Nonetheless, the onward march of energy-saving technology, the growth of the weightless service sector relative to heavy manufacturing, and the realisation that Opec - as well as the Internal Revenue Service - has plenty of power to exact tribute from US consumers have combined to reduce the US's economic vulnerability to an oil shock. Not only does each real dollar of GDP take half as much energy to produce as before the oil embargo in 1973, but, perhaps more surprisingly, the overall consumption of energy per capita in the US has essentially been flat for the past 30 years. Sports utility vehicles are less important to the economy than their dominance of suburban driveways suggests.
One rule of thumb, used by the International Monetary Fund, is that a sustained $10 per barrel rise in the oil price slices only 0.3 percentage points off annual US GDP growth: not negligible, but not disastrous. Yesterday's news of a thumping rise in retail sales in March suggests consumers have not yet been knocked off their stride by higher pump prices.

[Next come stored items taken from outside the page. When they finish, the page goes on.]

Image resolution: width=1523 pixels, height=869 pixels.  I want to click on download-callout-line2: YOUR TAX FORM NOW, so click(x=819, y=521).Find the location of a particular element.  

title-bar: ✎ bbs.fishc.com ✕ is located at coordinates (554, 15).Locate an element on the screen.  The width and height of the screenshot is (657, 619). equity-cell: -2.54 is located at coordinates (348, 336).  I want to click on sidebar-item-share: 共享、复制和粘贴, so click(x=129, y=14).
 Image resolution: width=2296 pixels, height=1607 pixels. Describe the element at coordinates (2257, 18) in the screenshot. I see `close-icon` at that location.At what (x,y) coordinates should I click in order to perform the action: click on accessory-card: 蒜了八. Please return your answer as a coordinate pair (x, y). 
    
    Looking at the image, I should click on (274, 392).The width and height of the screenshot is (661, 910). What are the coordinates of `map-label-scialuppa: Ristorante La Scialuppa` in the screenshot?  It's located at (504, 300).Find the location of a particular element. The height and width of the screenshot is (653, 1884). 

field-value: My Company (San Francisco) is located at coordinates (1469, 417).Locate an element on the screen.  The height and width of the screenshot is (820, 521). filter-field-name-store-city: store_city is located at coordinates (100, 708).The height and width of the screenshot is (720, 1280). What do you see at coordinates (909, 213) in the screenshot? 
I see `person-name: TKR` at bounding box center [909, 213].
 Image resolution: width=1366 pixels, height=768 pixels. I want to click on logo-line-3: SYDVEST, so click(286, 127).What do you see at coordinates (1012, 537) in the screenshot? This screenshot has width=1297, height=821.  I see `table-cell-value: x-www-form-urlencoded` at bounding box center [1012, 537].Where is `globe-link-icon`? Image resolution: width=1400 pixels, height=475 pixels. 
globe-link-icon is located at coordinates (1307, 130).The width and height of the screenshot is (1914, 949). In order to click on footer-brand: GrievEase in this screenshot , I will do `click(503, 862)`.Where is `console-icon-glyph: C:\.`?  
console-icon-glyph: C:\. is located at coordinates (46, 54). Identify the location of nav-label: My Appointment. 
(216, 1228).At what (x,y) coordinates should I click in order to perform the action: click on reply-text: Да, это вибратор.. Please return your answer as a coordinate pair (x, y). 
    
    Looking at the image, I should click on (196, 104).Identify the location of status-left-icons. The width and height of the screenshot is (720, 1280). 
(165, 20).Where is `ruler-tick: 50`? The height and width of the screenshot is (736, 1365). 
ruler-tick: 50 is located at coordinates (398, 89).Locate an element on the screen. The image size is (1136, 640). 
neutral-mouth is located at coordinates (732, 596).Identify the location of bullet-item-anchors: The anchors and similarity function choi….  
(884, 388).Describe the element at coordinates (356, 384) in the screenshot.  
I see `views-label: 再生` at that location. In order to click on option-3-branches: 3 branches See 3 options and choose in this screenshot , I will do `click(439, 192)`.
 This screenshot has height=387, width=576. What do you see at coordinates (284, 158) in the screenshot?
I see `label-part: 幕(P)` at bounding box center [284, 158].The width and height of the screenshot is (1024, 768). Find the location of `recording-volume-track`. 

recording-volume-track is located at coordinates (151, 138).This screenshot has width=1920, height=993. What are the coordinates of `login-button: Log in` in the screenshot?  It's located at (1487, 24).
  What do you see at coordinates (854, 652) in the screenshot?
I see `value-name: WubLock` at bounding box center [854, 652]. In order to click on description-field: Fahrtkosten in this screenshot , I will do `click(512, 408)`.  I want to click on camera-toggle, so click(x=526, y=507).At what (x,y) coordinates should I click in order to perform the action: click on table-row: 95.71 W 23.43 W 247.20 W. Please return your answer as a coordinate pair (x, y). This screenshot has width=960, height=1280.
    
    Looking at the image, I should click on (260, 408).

The Federal Reserve, fortunately, is not about to cock its revolver for an interest rate rise purely because of rising oil costs. If anything, higher oil prices in current circumstances are likely to be disinflationary in the medium term because they reduce real wages and profits - as the 4,000 workers soon to be laid off by DuPont because of rising energy prices can testify. As the saying within the Fed goes, higher gasoline prices are a roadside tax collector in cash. Unless inflationary expectations are rising, there is no need to react to one-off changes in price caused by energy price rises.
In the longer term, for both economic and strategic reasons, the US would be wise to reduce its energy dependency. For now, unless oil prices accelerate sharply upwards, it should be able to ride out the shock.